Di sini Muhammad Rasyid betahan sampai 4 tahun. Tahun 1969, Muhammad Rasyid tamat dari SMP Muara Enim. Pengalaman tinggal jauh dari orang tua dan selalu berpindah rumah kos memberikan pelajaran untuk hidup mandiri dan berusaha tabah menghadapi segala kekurangan yang dihadapi. Hal itu memberi pengaruh terhadap kemampuan Muhammad Rasyid dalam menghadapi hidup dimasa depan.

Masa Remaja Dan Cita-Cita

Pergulatan dalam memilih jalan hidup yang harus ditempuh mulai terasa ketika lulus SMP, Muhammad Rasyid binggung mau meneruskan ke mana. Pada satu sisi Muhammad Rasyid inginnya sekolah di Sekolah Menengah Ekonomi Atas (SMEA),sisi yang lain juga ingin ke SMT di Palembang, juga ada yang menyarankan ke SHD

(Sekolah Hakim Djaksa) di Padang. Tapi keinginan itu tidak pernah terungkap kepada orang tua ku. Sebab disadari ekonomi keluarga saat itu sangat sulit, jadi Muhammad Rasyid akan membebani orang tua kalau semua impian dan cita-cita disampaikan ke orang tua.

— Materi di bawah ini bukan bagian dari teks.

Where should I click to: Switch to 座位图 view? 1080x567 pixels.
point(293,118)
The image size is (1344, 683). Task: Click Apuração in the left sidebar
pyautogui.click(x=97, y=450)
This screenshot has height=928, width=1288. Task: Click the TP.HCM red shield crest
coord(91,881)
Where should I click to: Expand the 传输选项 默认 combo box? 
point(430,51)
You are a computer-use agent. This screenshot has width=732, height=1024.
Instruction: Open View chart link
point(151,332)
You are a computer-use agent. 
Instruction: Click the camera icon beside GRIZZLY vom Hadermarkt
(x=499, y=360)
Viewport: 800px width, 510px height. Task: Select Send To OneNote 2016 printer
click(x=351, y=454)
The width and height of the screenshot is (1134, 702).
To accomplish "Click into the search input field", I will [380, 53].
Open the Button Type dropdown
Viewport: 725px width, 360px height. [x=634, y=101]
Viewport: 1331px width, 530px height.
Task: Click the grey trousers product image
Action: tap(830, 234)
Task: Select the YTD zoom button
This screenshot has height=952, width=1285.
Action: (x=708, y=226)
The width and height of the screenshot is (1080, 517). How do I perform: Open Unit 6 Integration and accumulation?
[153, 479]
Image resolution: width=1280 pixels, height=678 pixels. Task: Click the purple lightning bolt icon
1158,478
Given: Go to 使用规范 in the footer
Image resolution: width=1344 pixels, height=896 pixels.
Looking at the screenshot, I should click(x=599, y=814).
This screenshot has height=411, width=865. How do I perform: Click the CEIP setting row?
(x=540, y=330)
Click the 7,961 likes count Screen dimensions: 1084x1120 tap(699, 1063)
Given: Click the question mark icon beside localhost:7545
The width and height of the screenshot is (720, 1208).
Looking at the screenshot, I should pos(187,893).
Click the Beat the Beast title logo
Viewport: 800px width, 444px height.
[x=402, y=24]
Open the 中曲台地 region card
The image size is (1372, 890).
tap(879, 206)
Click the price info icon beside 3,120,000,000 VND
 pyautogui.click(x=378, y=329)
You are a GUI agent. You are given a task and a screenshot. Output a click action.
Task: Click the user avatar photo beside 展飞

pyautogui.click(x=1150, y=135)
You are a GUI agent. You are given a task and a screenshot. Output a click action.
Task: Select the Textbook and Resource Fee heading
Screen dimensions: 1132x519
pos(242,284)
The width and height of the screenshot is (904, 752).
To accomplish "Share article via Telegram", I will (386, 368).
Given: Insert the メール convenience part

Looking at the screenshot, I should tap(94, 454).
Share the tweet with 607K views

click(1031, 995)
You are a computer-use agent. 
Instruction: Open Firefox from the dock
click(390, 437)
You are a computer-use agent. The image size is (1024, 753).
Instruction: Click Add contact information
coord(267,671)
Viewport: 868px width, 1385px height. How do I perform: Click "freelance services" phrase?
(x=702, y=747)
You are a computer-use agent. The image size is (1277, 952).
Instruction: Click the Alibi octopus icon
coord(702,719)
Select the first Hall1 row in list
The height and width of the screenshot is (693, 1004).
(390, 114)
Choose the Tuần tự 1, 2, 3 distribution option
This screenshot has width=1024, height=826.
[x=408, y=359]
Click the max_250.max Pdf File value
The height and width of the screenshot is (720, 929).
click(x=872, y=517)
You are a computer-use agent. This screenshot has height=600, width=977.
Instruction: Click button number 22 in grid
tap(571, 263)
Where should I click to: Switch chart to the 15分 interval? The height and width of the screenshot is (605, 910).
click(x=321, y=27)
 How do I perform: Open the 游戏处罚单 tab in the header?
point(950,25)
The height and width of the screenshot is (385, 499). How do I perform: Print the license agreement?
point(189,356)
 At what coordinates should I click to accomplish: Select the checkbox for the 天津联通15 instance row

Kesulitan ekonomi dan kondisi orang tua tidak menghentikan keingginan untuk sekolah dan meriah cita-cita,entah informasi dari mana dan siapa, tau-tau Muhammad Rasyid mendaftarkan diri Sekolah Pendidikan Guru (SPG) Swasta di Muara Enim.Tahun 1970, resmi Muhammad Rasyid sekolah di SPG. Saat itu Muhammad Rasyid belum tahu bahwa kalau lulus SPG nanti akan jadi guru, yang penting Muhammad Rasyid sekolah dulu. Menjadi guru sesungguhnya bukanlah satu-satunya cita-cita ku. Tapi waktu Muhammad Rasyid kelas VI SD memang pernah terbersit satu keinginan di hati kecil ku ingin mengajar anak-anak karena waktu itu SD ku kekurangan guru.

SPG memberikan peluang yang lebih besar bagi Muhammad Rasyid untuk mengembangkan jiwa seninya. Hal ini dibuktikan ketika di SPG bakat menyanyi terus berkembang dan saat peringatan 17 Agustus 1970, dia mengikuti festival menyanyi dan menjadi utusan sekolah. Pada lomba tersebut dia berhasil sebagai juara ke II. Inilah raihan pertama yang berhasil beliau toreh sebagai seorang seniman.

Dua tahun berikutnya masih ikut aktif dan setiap kegiatan 17-an dan iven lainnya sering tampil menyanyi. Setiap iven yang diikuti jarang tidak berhasil, meskipun waktu itu untuk tempat-tempat latihan dan sarana sangat kurang bahkan tidak ada.

Semasa di SPG beliau pernah punya keinginan untuk menjadi seorang penyanyi, pemain drama atau pun bintang film, tapi itu hanya sebuah mimpi. Disamping dibidang seni Muhammad Rasyid aktif dalam kegiatan olahraga seperti basket dan kesukaannya adalah olahraga lari.Masa remaja penuh dengan keinginan dan hayalan karena keadaan keluarga yang serba kekurangan. Muhammad Rasyid sadari keadaan orang tuanya waktu itu, sehingga Muhammad Rasyid hanya bisa berhayal ingin punya pakaian yang banyak dan bagus-bagus. Ingin punya rumah bagus lengkap perabotnya seperti teman-temannya yang lain.